Material provided:
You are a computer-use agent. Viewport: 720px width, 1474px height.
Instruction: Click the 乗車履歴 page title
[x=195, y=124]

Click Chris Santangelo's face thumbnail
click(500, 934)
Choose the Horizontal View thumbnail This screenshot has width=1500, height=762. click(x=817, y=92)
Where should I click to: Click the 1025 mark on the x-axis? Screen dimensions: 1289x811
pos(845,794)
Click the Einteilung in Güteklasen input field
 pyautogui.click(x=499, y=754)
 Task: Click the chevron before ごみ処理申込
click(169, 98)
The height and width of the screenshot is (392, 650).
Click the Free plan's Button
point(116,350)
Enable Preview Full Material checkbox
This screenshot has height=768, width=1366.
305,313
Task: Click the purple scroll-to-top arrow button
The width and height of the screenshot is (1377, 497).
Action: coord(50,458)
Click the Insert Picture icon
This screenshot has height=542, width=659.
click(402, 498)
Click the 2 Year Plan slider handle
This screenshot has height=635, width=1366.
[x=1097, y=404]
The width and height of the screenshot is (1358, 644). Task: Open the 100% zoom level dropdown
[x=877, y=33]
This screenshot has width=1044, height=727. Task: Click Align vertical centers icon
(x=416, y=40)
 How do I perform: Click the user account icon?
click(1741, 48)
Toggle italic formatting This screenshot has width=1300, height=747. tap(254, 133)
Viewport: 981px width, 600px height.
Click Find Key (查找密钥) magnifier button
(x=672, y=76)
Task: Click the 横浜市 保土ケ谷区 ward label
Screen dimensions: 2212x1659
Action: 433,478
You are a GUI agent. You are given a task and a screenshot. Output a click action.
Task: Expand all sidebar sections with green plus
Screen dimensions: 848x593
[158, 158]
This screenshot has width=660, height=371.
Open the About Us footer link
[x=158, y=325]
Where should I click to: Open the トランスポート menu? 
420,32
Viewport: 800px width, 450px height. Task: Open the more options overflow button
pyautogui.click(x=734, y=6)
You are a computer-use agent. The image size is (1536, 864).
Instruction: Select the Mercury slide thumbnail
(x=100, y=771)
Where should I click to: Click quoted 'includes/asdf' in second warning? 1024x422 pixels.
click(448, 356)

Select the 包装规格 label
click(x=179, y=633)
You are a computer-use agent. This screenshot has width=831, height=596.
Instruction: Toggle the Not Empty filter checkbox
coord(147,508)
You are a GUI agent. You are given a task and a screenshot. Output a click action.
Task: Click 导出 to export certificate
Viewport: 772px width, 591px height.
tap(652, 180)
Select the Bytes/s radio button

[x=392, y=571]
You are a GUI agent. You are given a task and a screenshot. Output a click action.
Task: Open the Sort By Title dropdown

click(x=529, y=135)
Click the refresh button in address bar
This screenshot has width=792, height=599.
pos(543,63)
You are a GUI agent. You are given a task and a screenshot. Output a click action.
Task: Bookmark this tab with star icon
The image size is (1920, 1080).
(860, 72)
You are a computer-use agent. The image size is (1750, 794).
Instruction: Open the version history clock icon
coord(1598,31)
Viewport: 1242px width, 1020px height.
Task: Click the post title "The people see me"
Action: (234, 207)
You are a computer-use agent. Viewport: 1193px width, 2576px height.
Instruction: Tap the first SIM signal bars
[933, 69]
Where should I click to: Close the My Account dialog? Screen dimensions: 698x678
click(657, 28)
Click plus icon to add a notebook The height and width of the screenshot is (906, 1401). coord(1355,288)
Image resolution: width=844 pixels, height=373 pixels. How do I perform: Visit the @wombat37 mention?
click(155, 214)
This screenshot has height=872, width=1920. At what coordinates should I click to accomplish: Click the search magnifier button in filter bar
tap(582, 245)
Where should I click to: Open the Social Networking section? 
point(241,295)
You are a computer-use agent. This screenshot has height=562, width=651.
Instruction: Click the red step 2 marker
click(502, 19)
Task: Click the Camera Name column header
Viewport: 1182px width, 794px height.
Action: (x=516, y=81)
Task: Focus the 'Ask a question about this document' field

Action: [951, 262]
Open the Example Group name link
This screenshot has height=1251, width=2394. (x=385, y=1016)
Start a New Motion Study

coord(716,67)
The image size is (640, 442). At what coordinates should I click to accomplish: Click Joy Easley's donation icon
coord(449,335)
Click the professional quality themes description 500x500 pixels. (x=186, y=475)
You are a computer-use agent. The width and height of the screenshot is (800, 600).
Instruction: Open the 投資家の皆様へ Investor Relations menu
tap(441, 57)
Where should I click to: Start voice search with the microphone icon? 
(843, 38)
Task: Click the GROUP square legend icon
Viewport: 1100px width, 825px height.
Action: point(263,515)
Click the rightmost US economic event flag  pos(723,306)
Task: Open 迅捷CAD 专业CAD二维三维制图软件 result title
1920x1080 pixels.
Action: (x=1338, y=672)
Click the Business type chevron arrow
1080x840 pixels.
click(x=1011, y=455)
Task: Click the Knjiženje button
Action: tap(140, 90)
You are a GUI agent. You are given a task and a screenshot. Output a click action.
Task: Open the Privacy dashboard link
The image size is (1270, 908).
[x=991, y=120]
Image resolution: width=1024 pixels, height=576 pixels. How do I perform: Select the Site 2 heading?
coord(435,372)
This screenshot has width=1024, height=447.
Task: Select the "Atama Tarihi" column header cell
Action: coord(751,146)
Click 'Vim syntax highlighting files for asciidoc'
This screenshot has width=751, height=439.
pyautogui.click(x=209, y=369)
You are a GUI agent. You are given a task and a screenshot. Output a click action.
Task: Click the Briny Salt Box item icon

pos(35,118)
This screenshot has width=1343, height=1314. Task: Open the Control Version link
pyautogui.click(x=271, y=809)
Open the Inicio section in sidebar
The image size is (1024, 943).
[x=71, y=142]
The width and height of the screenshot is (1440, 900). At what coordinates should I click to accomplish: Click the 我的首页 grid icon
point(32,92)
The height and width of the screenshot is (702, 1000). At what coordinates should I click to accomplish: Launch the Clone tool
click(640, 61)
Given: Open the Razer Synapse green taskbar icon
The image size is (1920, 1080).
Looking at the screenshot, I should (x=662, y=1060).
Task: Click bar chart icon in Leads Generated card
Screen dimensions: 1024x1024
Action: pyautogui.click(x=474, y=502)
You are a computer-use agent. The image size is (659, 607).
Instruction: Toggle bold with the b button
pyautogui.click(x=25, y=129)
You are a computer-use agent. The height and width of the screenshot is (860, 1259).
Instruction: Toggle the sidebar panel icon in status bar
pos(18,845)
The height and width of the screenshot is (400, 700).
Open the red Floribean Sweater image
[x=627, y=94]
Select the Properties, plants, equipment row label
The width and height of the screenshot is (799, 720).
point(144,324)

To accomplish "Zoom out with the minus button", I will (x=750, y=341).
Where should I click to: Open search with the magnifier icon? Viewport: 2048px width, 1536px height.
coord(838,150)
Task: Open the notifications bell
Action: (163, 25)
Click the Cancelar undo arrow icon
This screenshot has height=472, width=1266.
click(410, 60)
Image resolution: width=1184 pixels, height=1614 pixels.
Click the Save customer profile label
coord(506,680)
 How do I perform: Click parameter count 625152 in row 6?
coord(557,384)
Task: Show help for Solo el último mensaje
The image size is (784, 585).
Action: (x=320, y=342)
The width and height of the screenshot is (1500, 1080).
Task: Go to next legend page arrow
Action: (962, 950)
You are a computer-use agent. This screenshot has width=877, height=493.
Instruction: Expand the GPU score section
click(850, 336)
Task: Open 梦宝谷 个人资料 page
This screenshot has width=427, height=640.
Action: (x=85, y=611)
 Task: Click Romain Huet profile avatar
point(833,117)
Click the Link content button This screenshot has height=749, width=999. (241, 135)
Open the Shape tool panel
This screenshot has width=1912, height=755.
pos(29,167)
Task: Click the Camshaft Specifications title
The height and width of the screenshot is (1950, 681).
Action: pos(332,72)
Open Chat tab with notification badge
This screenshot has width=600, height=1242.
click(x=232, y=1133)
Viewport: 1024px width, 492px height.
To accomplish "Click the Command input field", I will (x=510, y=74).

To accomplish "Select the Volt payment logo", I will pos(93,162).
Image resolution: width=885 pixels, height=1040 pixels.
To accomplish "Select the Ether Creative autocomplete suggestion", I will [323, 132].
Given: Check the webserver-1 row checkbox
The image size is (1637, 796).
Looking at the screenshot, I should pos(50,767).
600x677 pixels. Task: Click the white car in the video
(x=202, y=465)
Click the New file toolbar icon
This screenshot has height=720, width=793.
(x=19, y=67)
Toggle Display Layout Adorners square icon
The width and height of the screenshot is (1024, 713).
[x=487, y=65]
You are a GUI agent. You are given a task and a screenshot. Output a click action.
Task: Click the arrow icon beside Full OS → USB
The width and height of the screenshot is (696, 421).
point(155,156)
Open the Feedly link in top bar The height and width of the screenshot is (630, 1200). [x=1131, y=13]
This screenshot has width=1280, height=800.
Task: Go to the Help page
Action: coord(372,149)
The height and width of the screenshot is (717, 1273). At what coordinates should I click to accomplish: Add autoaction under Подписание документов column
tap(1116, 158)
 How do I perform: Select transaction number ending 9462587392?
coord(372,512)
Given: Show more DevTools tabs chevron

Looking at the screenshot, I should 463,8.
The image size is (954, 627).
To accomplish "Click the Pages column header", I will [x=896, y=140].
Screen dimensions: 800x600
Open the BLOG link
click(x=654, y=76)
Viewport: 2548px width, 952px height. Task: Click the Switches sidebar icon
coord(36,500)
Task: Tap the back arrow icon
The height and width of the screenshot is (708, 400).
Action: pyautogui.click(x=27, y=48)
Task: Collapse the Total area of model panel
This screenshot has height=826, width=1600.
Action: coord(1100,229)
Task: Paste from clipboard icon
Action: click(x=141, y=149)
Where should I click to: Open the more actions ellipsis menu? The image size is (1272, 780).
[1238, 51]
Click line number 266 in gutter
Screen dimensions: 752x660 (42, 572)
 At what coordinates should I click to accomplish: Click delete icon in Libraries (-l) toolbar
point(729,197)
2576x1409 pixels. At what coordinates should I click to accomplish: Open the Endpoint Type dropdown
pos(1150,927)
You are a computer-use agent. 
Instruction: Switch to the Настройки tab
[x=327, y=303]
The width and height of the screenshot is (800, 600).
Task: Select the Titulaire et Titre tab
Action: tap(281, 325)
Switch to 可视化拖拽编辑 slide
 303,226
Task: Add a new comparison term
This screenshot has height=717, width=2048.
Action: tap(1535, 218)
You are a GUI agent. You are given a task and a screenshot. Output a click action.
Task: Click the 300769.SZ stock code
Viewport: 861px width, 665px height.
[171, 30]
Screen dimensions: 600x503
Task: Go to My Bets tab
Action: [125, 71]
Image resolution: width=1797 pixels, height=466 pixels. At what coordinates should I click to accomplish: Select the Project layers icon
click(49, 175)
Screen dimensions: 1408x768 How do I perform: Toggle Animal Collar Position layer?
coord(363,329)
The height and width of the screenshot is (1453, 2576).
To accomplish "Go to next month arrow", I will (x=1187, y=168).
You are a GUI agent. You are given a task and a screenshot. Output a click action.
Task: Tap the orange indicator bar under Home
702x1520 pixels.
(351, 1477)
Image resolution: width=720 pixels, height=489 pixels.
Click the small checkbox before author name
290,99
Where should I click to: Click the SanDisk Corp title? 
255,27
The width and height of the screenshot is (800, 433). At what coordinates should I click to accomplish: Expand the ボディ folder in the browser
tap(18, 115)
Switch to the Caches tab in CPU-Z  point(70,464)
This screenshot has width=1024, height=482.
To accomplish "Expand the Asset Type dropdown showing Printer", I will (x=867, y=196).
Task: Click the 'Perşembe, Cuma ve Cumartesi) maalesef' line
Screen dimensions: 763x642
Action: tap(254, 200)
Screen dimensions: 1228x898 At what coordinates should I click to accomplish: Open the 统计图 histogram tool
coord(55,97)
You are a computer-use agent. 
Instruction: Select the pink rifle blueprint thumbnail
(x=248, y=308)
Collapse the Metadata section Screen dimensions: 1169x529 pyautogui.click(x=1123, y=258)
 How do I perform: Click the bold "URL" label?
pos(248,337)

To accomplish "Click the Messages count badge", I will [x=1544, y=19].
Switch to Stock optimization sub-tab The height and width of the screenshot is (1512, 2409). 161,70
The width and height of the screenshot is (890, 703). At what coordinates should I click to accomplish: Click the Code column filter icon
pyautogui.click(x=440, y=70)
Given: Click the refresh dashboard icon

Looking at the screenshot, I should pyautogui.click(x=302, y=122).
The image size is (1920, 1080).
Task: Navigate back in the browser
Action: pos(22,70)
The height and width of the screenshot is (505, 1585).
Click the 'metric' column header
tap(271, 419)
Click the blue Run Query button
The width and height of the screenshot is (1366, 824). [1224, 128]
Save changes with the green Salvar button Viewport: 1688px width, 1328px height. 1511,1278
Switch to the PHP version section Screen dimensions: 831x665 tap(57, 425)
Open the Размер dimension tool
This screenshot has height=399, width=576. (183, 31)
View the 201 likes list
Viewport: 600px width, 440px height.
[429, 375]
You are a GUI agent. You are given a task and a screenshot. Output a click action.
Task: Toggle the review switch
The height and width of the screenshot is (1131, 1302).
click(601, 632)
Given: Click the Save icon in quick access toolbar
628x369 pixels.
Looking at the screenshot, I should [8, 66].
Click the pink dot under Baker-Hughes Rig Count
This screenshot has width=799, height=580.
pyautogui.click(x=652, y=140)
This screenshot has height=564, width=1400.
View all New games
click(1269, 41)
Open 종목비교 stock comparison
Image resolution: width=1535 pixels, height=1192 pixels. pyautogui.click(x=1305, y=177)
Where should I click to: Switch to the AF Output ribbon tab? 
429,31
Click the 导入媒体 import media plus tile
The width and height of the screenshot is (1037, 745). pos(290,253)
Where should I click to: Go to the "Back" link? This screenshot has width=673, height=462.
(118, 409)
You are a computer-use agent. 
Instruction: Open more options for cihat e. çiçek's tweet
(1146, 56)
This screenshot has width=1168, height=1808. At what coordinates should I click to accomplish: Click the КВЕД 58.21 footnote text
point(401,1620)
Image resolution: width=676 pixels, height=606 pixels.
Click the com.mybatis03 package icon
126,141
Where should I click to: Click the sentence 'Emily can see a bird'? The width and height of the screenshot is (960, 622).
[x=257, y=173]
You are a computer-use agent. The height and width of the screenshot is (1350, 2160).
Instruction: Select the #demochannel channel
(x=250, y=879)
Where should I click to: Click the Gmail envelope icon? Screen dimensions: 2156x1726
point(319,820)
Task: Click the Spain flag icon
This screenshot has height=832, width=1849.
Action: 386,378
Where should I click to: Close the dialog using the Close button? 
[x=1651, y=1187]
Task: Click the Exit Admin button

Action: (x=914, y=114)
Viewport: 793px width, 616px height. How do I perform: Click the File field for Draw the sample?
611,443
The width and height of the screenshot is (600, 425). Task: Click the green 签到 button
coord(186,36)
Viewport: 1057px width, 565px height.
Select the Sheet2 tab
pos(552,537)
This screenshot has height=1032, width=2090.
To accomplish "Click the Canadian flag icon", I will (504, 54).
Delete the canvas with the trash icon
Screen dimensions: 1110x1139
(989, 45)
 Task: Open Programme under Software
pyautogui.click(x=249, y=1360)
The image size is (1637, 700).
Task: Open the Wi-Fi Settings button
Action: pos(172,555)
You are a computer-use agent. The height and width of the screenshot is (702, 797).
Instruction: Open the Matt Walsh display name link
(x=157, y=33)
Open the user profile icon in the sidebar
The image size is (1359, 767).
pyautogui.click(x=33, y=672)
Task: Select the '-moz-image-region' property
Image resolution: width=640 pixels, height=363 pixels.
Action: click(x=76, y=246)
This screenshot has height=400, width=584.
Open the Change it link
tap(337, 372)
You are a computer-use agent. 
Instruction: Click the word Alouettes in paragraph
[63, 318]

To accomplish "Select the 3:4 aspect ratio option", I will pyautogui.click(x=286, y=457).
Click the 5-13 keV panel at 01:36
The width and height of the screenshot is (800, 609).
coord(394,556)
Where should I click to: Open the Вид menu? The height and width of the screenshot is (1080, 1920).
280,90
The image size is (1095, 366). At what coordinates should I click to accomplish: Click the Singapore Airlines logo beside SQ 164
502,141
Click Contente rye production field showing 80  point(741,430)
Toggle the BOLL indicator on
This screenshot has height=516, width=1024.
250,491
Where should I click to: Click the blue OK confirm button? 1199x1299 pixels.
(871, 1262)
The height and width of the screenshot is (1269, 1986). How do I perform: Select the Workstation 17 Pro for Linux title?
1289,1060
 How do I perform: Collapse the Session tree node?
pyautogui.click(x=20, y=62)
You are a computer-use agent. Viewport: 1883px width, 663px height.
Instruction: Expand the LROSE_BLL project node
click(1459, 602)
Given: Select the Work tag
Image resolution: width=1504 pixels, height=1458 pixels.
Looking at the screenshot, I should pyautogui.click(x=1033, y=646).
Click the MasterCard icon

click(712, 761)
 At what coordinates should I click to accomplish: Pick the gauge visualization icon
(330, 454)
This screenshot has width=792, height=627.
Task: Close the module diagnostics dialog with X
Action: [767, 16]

Task prompt:
Recast the material from the line containing "This screenshot has width=1343, height=1314." through the line containing "[x=627, y=94]", both included, as a JSON list of strings with one string per line and blank lines omitted.

Exercise result:
[
  "This screenshot has width=1343, height=1314. Task: Open the Control Version link",
  "pyautogui.click(x=271, y=809)",
  "Open the Inicio section in sidebar",
  "The image size is (1024, 943).",
  "[x=71, y=142]",
  "The width and height of the screenshot is (1440, 900). At what coordinates should I click to accomplish: Click the 我的首页 grid icon",
  "point(32,92)",
  "The height and width of the screenshot is (702, 1000). At what coordinates should I click to accomplish: Launch the Clone tool",
  "click(640, 61)",
  "Given: Open the Razer Synapse green taskbar icon",
  "The image size is (1920, 1080).",
  "Looking at the screenshot, I should (x=662, y=1060).",
  "Task: Click bar chart icon in Leads Generated card",
  "Screen dimensions: 1024x1024",
  "Action: pyautogui.click(x=474, y=502)",
  "You are a computer-use agent. The image size is (659, 607).",
  "Instruction: Toggle bold with the b button",
  "pyautogui.click(x=25, y=129)",
  "You are a computer-use agent. The height and width of the screenshot is (860, 1259).",
  "Instruction: Toggle the sidebar panel icon in status bar",
  "pos(18,845)",
  "The height and width of the screenshot is (400, 700).",
  "Open the red Floribean Sweater image",
  "[x=627, y=94]"
]